Economic leaders push for more funding
Jared Felkins firstname.lastname@example.org
Dec 17, 2015 at 5:35 PM
Joint Economic and Community Development Board executive director G.C. Hixson pitched a plan to the board’s executive committee Thursday, asking for more than $20,000 to fund a new professional recruitment initiative in Wilson County.
Hixson said the initiative would be an additional budget line item of about $25,000, included under the marketing category with funding to be split among Wilson County, Mt. Juliet, Lebanon and Watertown based on population.
According to the proposal, the initiative deals with the recruitment and location of professional, or sometimes identified as “white collar” jobs in Wilson County. The proposal was split into two phases with the first to identify and promote the present advantages and opportunities within Wilson County through the development and distribution of specifically designed hard and electronic marketing materials. Part of that phase includes an extensive analysis to be conducted to compare the community’s demographics, educational levels, per capita income, household incomes and other key location factors in an attempt to identify Wilson County’s advantages.
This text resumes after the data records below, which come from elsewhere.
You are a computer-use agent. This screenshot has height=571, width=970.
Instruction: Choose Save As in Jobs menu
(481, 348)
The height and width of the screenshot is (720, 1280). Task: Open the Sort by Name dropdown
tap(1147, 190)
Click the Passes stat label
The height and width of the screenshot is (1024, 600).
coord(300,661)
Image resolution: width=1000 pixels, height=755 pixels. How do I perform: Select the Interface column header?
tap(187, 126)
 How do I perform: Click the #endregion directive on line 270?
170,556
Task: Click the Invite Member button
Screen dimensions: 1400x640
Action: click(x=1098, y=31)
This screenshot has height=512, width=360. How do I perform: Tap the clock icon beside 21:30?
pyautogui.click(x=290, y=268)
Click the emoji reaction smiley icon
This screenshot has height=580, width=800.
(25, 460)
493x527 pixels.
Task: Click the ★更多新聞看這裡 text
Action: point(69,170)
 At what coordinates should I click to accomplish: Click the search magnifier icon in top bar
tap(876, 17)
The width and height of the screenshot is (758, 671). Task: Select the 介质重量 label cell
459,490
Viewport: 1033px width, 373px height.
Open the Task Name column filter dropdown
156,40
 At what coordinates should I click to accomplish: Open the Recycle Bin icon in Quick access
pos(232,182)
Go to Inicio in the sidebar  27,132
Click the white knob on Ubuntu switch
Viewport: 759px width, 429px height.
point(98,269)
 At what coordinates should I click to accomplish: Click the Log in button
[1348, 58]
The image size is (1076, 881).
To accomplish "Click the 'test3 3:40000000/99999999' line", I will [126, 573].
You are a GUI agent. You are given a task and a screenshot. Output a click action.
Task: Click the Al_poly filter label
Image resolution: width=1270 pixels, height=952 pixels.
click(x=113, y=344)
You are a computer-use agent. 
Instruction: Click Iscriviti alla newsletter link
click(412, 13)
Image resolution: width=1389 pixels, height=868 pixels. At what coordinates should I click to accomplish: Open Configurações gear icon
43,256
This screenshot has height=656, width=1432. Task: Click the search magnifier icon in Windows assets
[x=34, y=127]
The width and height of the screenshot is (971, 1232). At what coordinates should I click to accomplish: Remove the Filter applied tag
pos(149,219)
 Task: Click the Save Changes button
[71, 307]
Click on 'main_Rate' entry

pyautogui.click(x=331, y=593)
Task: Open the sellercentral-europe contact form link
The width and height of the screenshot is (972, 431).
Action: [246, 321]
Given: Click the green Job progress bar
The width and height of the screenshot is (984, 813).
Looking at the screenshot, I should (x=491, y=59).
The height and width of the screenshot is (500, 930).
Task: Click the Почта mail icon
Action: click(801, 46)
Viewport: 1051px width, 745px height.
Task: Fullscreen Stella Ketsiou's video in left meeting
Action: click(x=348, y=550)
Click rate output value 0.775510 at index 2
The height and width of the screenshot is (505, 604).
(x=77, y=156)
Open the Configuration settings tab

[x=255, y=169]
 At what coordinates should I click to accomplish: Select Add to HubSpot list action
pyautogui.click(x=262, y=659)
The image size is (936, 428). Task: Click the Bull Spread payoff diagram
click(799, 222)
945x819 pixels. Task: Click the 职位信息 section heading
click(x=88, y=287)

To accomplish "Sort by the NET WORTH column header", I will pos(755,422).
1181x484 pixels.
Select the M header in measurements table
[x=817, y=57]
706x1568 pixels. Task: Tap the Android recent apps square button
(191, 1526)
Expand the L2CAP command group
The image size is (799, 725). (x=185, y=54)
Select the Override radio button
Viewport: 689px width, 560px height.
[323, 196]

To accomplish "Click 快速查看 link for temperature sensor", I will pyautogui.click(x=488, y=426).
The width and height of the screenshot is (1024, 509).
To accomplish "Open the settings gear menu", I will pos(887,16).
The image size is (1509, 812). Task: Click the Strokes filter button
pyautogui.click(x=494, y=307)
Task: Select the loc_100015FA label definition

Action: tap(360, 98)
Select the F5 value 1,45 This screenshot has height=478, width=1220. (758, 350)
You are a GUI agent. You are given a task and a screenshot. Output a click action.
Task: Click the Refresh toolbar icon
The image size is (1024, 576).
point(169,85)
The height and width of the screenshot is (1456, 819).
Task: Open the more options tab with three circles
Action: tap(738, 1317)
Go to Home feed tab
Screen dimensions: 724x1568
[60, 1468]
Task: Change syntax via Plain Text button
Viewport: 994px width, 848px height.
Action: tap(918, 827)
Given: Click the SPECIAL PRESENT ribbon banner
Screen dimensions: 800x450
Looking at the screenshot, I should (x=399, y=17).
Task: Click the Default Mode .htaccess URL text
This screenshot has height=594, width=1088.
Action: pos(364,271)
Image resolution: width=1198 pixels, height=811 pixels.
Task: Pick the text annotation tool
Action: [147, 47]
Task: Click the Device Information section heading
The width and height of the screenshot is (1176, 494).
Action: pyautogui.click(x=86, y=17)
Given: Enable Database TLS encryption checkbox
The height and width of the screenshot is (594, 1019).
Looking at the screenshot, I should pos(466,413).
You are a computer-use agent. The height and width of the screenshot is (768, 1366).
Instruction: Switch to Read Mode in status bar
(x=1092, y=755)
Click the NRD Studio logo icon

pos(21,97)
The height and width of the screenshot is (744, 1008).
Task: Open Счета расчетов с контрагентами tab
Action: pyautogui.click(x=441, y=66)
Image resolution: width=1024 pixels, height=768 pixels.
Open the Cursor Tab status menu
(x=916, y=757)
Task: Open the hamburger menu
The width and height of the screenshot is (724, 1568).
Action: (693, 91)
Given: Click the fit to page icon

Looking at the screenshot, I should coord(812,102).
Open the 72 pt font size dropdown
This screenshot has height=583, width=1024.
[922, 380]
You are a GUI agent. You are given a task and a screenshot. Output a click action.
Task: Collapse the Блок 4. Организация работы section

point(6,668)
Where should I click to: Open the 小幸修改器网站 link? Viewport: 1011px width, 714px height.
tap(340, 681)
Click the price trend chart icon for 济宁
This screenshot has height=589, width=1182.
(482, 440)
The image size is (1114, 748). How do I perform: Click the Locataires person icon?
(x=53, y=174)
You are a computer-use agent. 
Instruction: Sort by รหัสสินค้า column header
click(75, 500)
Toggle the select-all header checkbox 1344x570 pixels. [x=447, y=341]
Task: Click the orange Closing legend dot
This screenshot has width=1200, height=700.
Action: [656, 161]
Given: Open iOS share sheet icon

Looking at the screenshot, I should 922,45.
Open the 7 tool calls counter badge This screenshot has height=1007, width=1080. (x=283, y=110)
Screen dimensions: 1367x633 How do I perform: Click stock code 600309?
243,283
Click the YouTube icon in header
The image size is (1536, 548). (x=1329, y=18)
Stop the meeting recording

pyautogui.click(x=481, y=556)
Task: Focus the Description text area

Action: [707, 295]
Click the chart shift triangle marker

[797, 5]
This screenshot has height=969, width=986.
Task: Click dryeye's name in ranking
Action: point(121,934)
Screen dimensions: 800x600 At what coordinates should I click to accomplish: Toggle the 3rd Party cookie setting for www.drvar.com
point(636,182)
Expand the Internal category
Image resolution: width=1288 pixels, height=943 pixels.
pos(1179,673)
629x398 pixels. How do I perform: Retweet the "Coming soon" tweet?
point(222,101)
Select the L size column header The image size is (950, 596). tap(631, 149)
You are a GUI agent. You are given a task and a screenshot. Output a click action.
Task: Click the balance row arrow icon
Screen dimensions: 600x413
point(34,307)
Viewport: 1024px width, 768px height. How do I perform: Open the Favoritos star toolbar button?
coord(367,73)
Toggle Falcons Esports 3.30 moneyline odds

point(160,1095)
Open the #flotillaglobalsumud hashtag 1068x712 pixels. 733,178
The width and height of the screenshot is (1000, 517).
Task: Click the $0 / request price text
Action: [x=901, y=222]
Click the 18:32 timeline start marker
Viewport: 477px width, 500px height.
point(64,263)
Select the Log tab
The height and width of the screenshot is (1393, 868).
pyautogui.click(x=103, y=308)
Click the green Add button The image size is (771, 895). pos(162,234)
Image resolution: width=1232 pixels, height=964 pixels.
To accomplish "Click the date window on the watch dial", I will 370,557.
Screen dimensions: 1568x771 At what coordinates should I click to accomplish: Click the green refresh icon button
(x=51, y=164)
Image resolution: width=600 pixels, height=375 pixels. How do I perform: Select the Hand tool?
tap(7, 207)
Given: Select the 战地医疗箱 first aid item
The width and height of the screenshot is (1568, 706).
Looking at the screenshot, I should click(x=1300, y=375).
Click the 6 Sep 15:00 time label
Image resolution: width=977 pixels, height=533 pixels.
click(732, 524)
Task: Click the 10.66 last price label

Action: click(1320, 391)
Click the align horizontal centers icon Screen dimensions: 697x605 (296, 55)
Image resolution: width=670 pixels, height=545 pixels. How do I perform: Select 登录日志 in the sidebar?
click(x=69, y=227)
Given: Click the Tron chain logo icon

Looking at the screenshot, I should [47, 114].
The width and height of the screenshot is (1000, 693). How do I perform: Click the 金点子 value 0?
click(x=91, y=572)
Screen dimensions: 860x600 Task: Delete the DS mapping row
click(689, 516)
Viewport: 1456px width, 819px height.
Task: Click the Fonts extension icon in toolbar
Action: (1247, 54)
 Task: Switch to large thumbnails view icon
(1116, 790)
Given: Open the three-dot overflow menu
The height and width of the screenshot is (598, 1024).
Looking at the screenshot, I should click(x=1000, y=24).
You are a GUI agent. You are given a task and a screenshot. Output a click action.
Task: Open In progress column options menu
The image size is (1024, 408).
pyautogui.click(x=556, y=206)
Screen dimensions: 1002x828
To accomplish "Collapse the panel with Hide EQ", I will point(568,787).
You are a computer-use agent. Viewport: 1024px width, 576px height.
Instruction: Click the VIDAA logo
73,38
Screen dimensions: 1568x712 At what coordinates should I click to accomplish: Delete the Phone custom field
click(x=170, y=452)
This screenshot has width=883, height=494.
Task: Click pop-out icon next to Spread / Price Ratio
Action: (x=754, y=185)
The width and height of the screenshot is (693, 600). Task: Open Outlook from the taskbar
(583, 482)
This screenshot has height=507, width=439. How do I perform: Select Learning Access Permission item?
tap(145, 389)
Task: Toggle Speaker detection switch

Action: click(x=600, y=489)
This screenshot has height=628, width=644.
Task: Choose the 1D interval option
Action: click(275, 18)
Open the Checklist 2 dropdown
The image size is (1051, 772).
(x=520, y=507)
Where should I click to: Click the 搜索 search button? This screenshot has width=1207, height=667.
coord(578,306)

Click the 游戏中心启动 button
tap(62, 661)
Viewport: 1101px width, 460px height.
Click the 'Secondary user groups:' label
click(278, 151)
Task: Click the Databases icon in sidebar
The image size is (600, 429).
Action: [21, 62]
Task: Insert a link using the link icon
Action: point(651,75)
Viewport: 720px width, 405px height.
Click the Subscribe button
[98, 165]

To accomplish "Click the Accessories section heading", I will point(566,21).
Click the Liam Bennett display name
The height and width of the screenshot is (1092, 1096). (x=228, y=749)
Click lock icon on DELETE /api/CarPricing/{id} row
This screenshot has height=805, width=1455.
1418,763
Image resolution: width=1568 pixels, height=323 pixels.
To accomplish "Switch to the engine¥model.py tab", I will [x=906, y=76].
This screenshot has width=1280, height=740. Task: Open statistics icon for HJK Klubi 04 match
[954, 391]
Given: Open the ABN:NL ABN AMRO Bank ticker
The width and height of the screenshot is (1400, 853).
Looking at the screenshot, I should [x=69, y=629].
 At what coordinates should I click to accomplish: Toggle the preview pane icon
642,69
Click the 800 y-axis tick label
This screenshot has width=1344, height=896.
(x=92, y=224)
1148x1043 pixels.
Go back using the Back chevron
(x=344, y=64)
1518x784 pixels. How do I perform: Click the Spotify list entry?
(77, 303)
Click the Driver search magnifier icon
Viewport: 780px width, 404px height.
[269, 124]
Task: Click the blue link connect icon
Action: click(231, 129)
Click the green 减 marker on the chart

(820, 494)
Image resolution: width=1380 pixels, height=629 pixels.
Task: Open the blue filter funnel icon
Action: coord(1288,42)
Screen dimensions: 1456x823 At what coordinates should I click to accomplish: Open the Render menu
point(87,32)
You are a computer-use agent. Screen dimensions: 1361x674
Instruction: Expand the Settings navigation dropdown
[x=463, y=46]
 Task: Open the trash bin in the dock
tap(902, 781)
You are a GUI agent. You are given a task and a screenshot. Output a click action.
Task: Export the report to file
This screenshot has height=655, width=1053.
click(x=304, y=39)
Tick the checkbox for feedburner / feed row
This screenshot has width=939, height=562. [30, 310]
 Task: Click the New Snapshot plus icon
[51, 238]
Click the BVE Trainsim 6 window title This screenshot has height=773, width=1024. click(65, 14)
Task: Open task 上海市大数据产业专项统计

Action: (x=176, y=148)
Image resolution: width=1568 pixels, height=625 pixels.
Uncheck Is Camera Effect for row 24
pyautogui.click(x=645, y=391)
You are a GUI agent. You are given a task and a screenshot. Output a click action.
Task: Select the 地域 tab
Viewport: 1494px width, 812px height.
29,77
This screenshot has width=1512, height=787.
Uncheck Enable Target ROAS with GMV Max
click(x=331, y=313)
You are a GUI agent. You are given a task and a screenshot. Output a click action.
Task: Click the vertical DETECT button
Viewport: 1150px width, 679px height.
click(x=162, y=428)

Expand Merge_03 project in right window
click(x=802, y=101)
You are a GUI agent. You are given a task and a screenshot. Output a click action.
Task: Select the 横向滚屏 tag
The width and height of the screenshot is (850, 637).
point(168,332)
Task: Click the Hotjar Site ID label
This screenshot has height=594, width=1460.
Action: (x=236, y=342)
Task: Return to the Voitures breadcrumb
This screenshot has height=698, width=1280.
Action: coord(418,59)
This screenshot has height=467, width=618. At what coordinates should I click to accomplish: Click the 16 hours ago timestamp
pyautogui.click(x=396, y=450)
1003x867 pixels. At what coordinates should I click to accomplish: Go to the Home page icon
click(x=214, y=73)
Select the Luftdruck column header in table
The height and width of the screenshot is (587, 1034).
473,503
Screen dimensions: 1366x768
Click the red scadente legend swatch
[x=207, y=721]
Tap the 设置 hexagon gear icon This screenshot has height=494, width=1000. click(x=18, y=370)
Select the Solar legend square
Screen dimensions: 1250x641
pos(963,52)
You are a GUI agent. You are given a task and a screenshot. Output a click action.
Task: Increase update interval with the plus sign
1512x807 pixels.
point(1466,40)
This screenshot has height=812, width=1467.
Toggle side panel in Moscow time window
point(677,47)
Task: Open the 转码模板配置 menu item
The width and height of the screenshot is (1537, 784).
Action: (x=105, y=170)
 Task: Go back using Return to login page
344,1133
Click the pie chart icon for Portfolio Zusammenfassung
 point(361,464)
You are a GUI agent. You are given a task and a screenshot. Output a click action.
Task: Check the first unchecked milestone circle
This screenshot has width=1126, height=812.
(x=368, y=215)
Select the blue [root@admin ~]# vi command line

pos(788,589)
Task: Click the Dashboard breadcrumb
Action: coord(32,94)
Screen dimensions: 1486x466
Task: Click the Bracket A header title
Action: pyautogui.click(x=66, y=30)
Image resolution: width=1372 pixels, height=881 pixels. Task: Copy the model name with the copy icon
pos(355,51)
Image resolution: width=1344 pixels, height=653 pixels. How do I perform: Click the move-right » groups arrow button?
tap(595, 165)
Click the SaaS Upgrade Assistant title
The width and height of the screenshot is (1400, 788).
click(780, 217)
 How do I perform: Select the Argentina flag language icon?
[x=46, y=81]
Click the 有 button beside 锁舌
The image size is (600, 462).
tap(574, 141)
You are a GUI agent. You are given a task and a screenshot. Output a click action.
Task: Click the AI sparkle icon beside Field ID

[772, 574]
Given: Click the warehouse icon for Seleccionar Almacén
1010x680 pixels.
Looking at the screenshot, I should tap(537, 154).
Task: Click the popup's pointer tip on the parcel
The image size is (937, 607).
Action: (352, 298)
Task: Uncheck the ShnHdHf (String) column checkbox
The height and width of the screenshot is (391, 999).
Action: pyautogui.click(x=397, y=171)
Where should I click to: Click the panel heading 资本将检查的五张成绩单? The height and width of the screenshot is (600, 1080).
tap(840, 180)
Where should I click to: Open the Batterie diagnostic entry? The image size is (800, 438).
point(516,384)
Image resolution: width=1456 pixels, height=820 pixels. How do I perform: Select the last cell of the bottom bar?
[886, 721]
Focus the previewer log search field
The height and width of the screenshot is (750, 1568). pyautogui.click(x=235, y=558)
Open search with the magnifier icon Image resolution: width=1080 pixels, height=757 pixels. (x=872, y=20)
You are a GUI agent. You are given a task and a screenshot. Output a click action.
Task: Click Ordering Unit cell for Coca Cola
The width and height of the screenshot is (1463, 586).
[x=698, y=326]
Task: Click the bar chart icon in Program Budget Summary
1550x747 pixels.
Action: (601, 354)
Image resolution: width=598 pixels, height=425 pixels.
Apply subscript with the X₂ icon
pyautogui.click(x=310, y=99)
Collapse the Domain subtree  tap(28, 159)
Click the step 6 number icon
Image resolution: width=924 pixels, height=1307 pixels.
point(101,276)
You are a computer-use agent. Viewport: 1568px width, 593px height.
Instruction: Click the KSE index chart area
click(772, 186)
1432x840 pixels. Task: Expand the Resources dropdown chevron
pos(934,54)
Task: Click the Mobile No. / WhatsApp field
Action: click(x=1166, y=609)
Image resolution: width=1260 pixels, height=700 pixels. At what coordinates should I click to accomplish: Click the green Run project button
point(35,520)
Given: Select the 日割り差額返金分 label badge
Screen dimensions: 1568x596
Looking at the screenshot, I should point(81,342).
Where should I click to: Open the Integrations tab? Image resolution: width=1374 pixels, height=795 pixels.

The second phase would involve development of a long-term marketing strategy for the community.
“We are going after a whole lot more people, and we’re going to have to step up our efforts,” said Watertown Mayor Mike Jennings.
The committee approved the budget addition unanimously.
“I appreciate you taking the initiative here, because the next four or five years are going to be really important,” said Wilson County Mayor Randall Hutto.
Jennings also informed the committee of potential problems with a Tennessee College of Applied Technology locating in Lebanon in the former Wilson County Career Technical Center. He said the Wilson County Board of Education put provisions in a contract with the Tennessee Board of Regents to take over the building at any time it deemed necessary.
The Board of Regents wants a clause in the contract for Wilson County Schools to have to pay the state back over a 10-year period for any improvements made to the building should that happen.
Jennings said so far he’s heard from Director of Schools Tim Setterlund and two school board members regarding the proposed contract changes.
“What I am hearing is not very favorable,” Jennings said. “I’m trying to hold it all together.”
The JECDB has supported the Tennessee College of Applied Technology in Lebanon since it was first proposed. In October, Carol Puryear, associate vice chancellor for instruction and special projects with the Tennessee Board of Regents, told the JECDB executive committee the school would be ready to open in the spring.